In some ways 46 is just a number because at times I feel like that same scared, little girl. A couple of weeks ago I was faced with an issue regarding my sexual abuse and I became absolutely terrified. My hands were shaking and I was trembling – I was frozen with fear. It caught me off guard and I didn’t know what to do. I thought I was in a different place in my healing and I was emotionally broken. (I promise I will share this story when the time is right). I was at work so I text Robbie and asked for prayer because I was in a bad place. (This is also a good picture of how abuse can sneak up on you – even at work). I made it through my day but now I was determined to finally face my fear (not just treat the symptoms).

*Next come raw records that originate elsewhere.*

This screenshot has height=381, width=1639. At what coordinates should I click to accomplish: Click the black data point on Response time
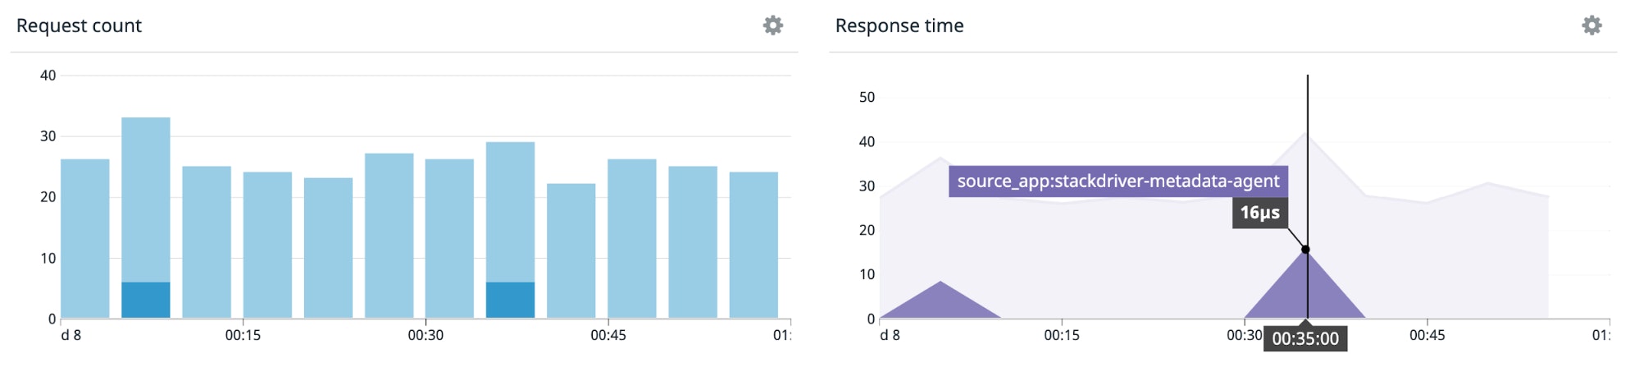pos(1305,250)
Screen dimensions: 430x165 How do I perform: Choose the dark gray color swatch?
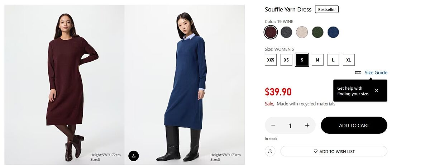(x=286, y=32)
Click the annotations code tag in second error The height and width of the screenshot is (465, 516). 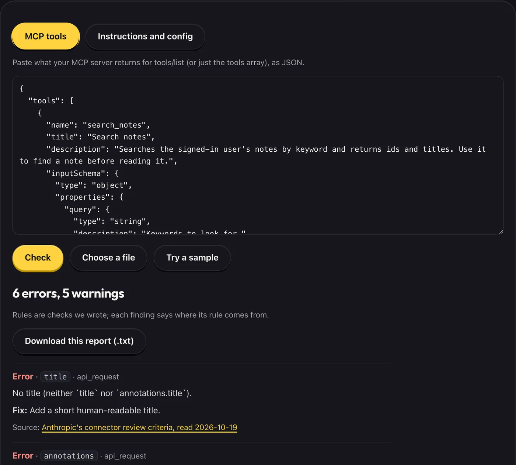pos(69,456)
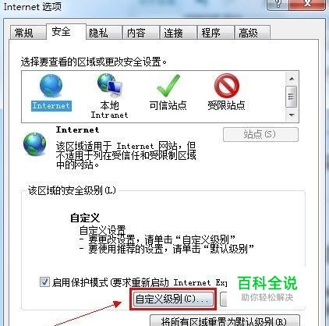This screenshot has width=329, height=326.
Task: Close the Internet 选项 dialog
Action: pos(307,4)
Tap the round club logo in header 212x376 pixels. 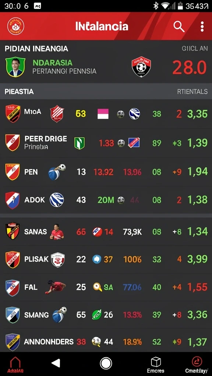pos(15,26)
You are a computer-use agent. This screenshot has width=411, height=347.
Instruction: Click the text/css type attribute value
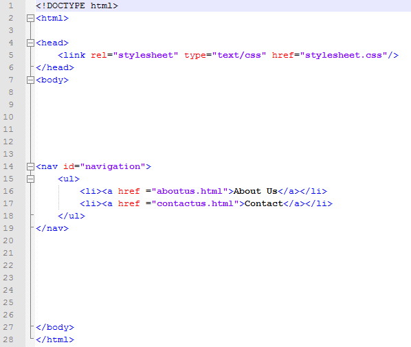(x=239, y=55)
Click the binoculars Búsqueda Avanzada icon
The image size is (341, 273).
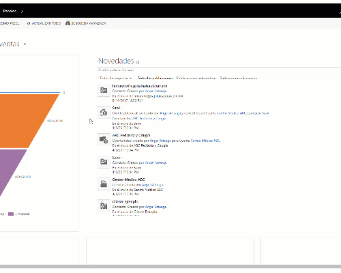(68, 23)
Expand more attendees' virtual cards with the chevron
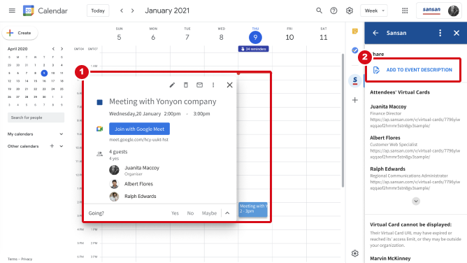The width and height of the screenshot is (467, 263). click(416, 201)
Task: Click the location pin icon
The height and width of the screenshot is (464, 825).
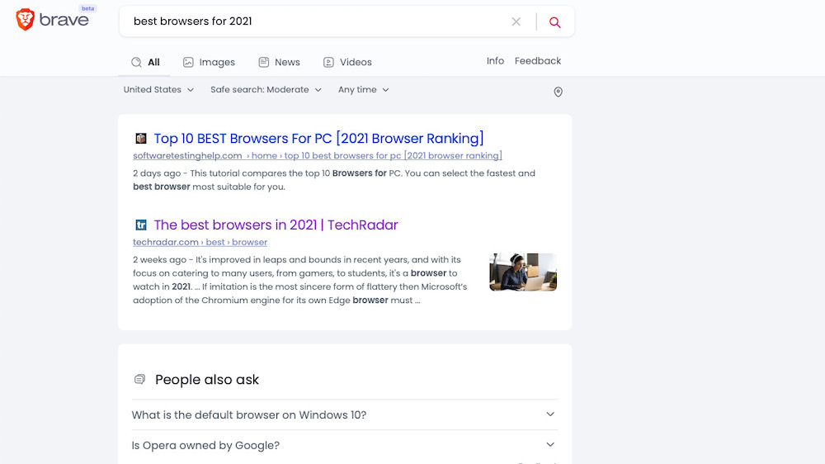Action: click(x=559, y=92)
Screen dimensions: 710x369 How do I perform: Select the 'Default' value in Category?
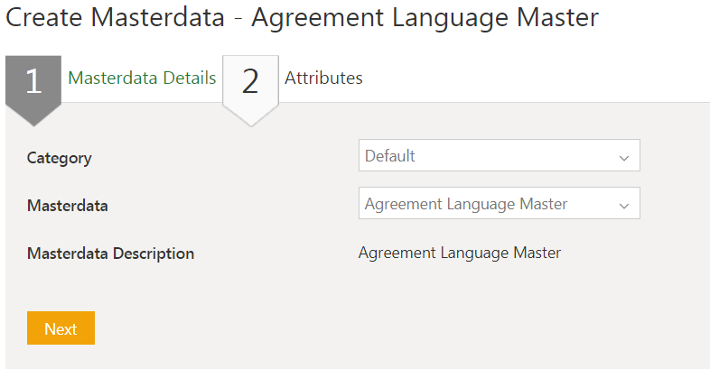(x=390, y=155)
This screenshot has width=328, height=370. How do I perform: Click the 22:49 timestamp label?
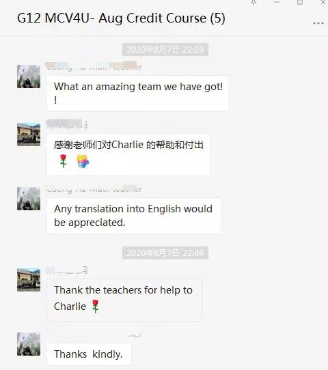165,253
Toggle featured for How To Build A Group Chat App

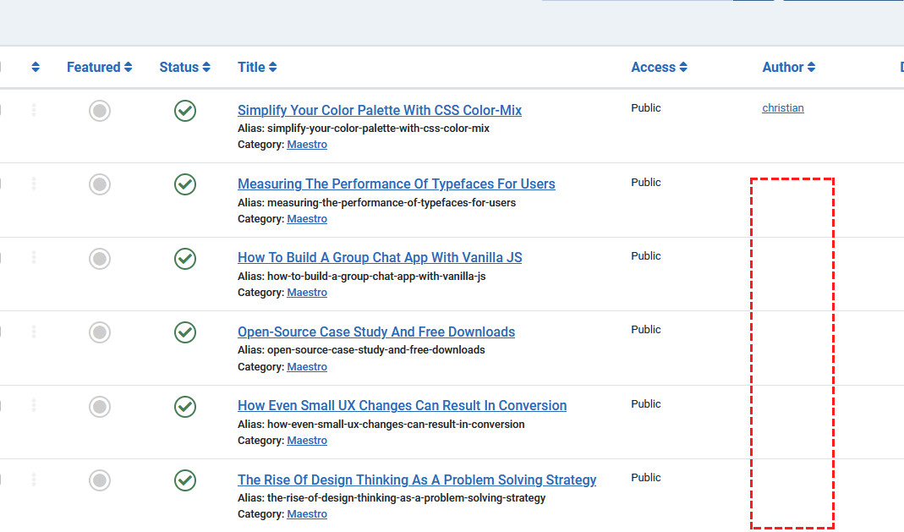pos(100,259)
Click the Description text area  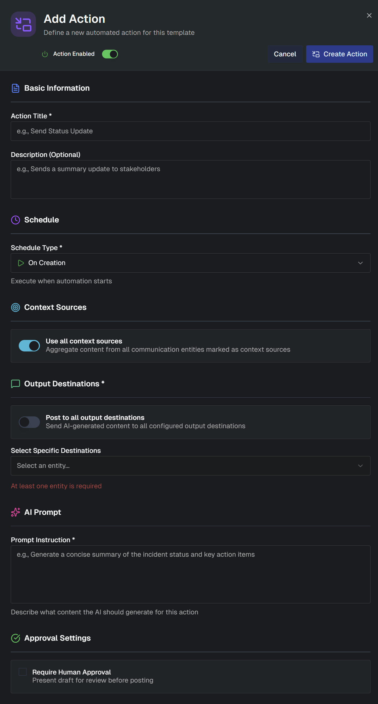190,179
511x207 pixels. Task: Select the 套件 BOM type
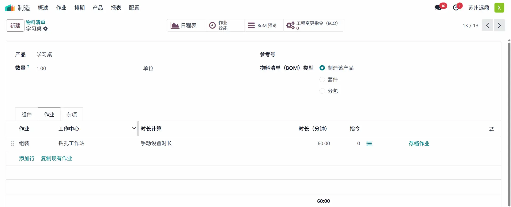[322, 79]
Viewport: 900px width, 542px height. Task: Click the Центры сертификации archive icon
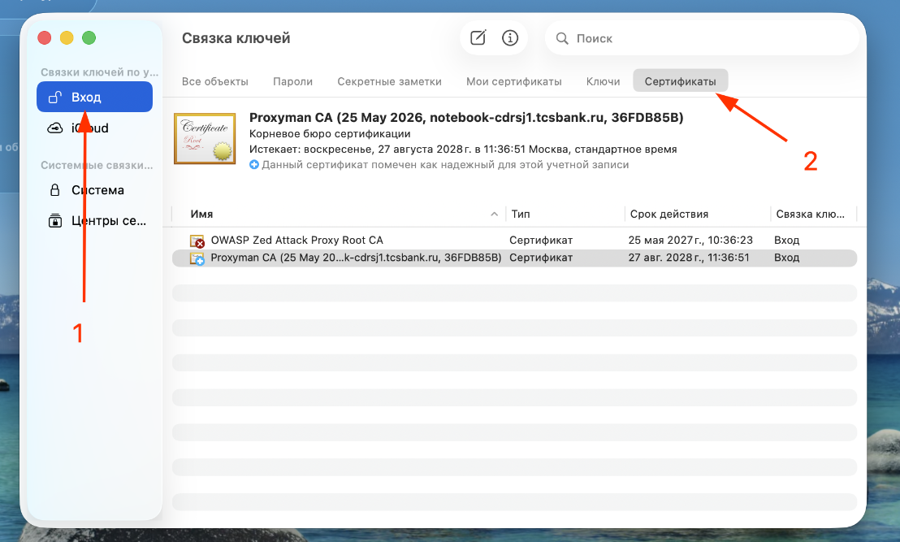(55, 220)
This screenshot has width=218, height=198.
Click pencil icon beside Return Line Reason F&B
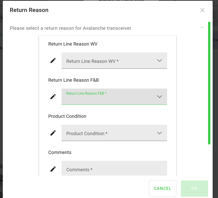pyautogui.click(x=53, y=96)
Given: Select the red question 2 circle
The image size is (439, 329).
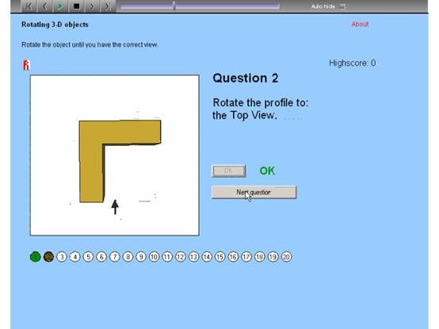Looking at the screenshot, I should (48, 257).
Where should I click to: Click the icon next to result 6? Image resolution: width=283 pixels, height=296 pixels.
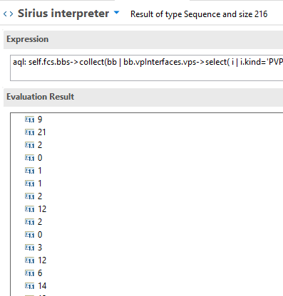(x=30, y=273)
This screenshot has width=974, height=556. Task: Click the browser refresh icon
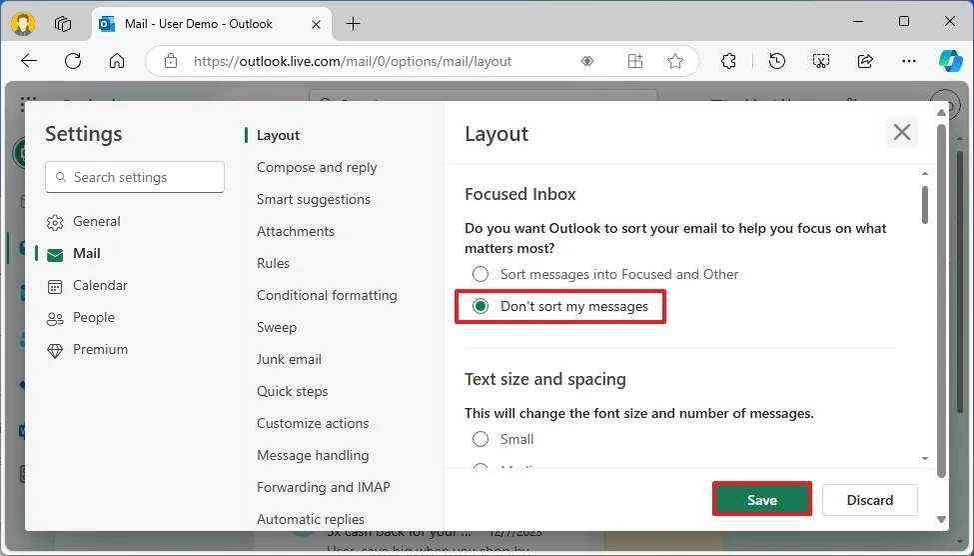coord(73,61)
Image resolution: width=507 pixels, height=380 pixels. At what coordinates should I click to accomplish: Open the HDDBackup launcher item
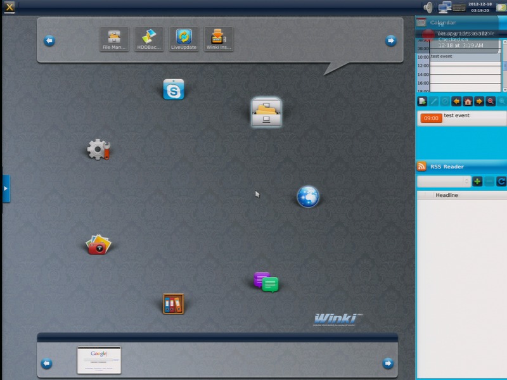[149, 39]
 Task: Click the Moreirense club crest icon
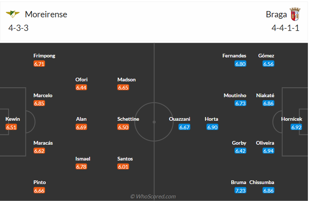pyautogui.click(x=13, y=14)
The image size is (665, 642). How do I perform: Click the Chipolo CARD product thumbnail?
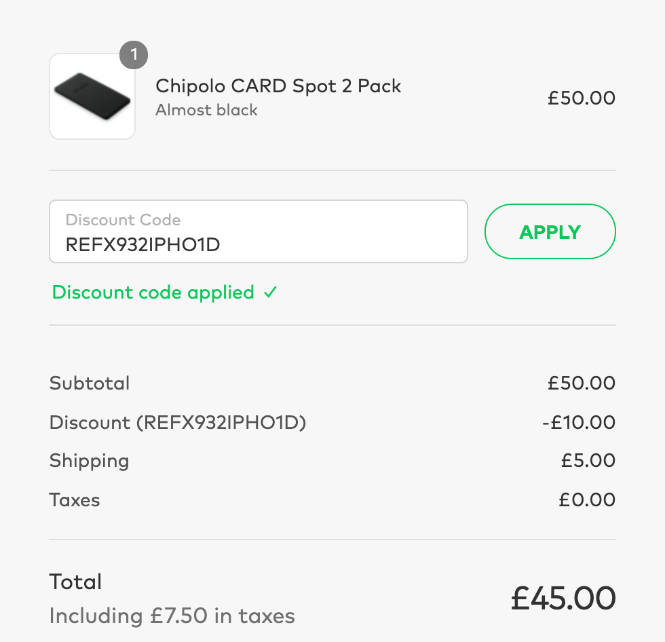click(92, 96)
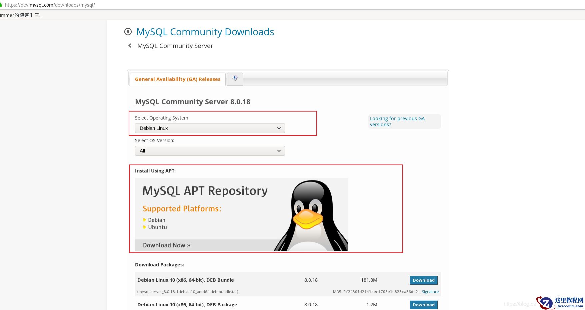Click the green lock icon in address bar
This screenshot has height=310, width=585.
[x=1, y=5]
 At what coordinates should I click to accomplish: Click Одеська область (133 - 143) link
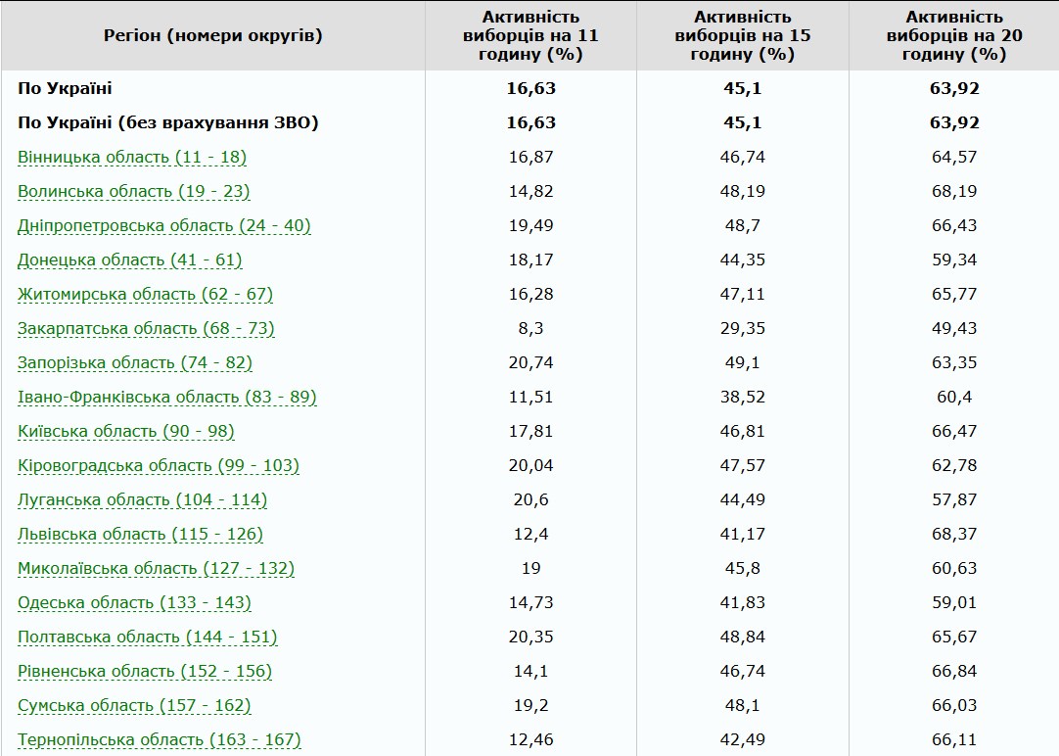tap(134, 602)
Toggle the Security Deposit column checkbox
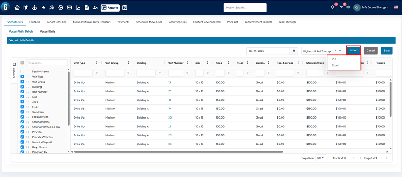 pos(22,142)
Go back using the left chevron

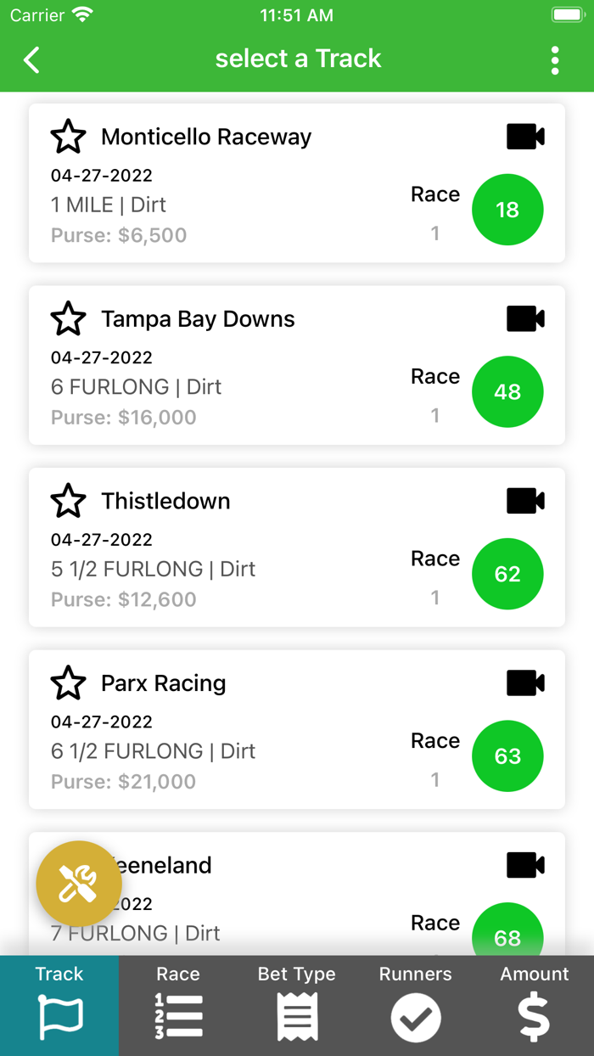point(31,60)
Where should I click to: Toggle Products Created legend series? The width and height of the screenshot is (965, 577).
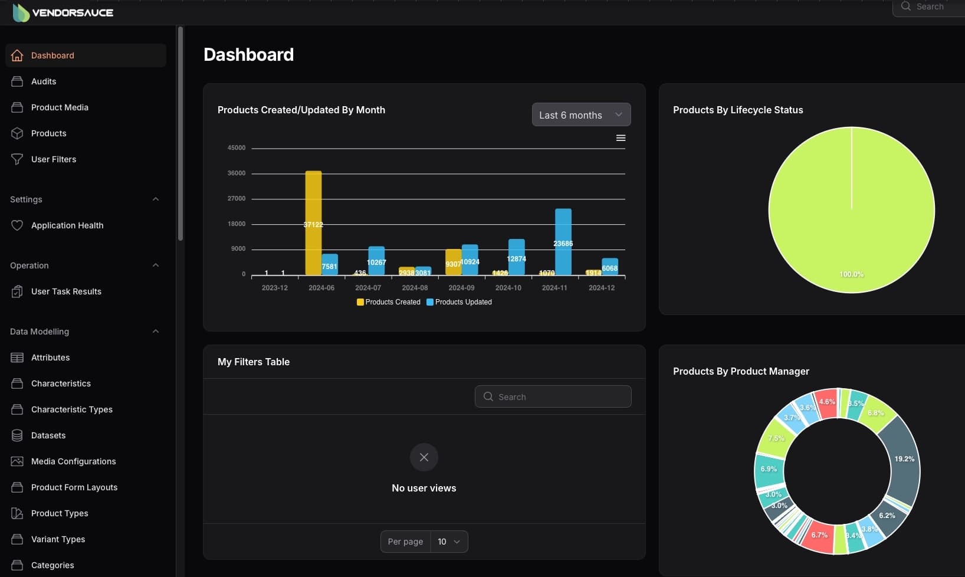(x=389, y=302)
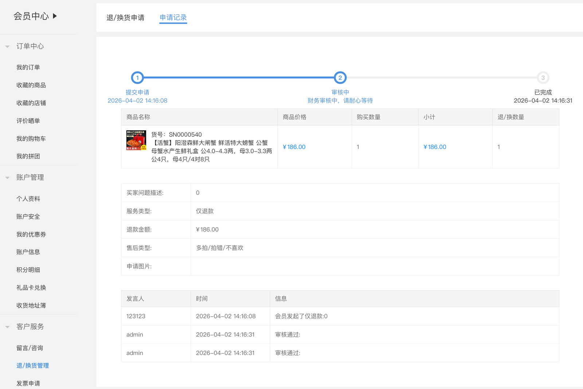Click step 3 已完成 progress marker

[543, 78]
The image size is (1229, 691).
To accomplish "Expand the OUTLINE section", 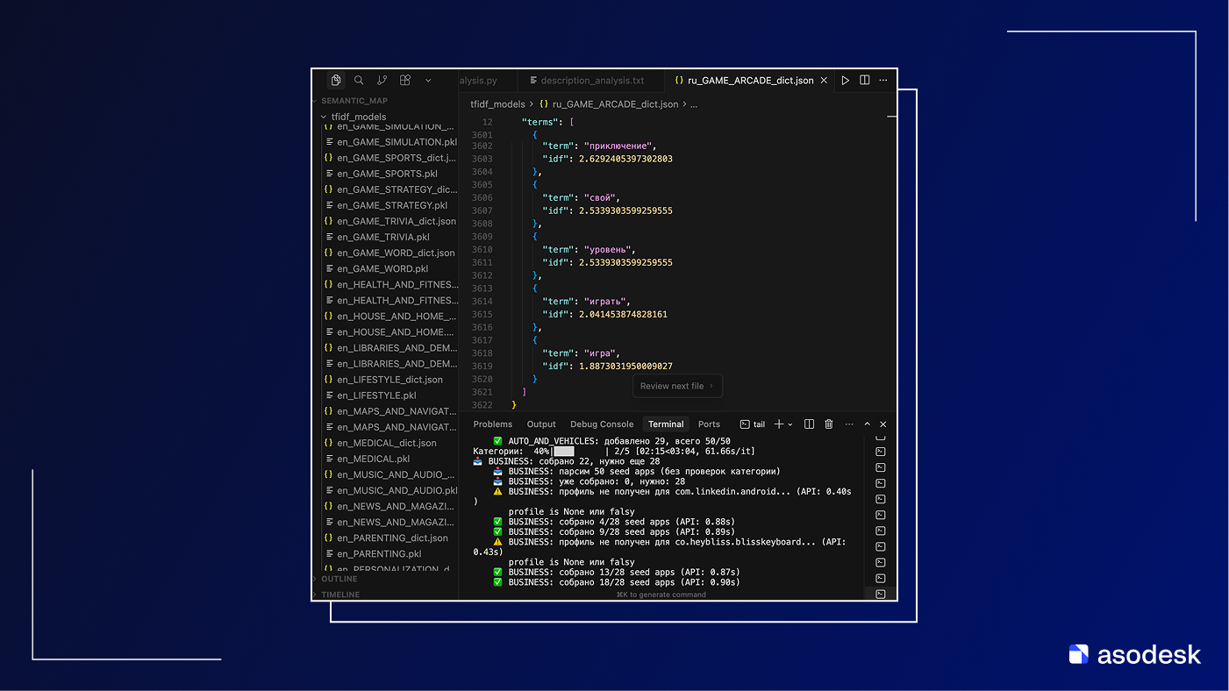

In 1976 there was a television miniseries called Sybil starring Sally Field and Joanne Woodward. Sybil had multiple personality disorder due to a horrific childhood of sexual and physical abuse. There is a scene where Sybil’s mother locked young Sybil in the wheat bin in the barn. Thinking she was smothering, Sybil used her purple crayon to scratch on the inside of the bin so someone would know she had been there. This blog is my purple crayon. My words, my voice saying “This happened to me and it was wrong”.
- “Don’t tell”
- “You like it”
- “You don’t want to get me into trouble”
- “Come over here”
- “Stop Crying”
My choices and responses were told to me and I wasn’t allowed to have a voice. It was stifled, strangled and silenced. It wasn’t important because I wasn’t important. Their desires and wants superseded mine, and in it I became lost. It can feel like you’re wandering deep in the jungle at night with no map – how do you find your way out? Scared of what you might find in the dark – knowing there is a chance you might not make it. I choose to fight to make it out in one piece, and let others know they can too.
3 of my 4 sexual abusers have died. Some times I wish they were still here on earth so they could hear my voice. I used to fantasize about the things I would say to them if given the chance. For a long time I only felt anger and hate and desired they burn in hell. I wanted them to feel every ounce of pain and torture they inflicted on me. I wanted revenge. Now, the tone of my voice has changed. I discovered when I stay in that hateful, revengeful place – I can’t heal. I had to make a choice – what’s most important my healing or my hate?
My choice, my desire, my voice will share my past to help pave the way for my future. I don’t want to limp down that road bleeding and bruised – I choose to run down it healed and whole.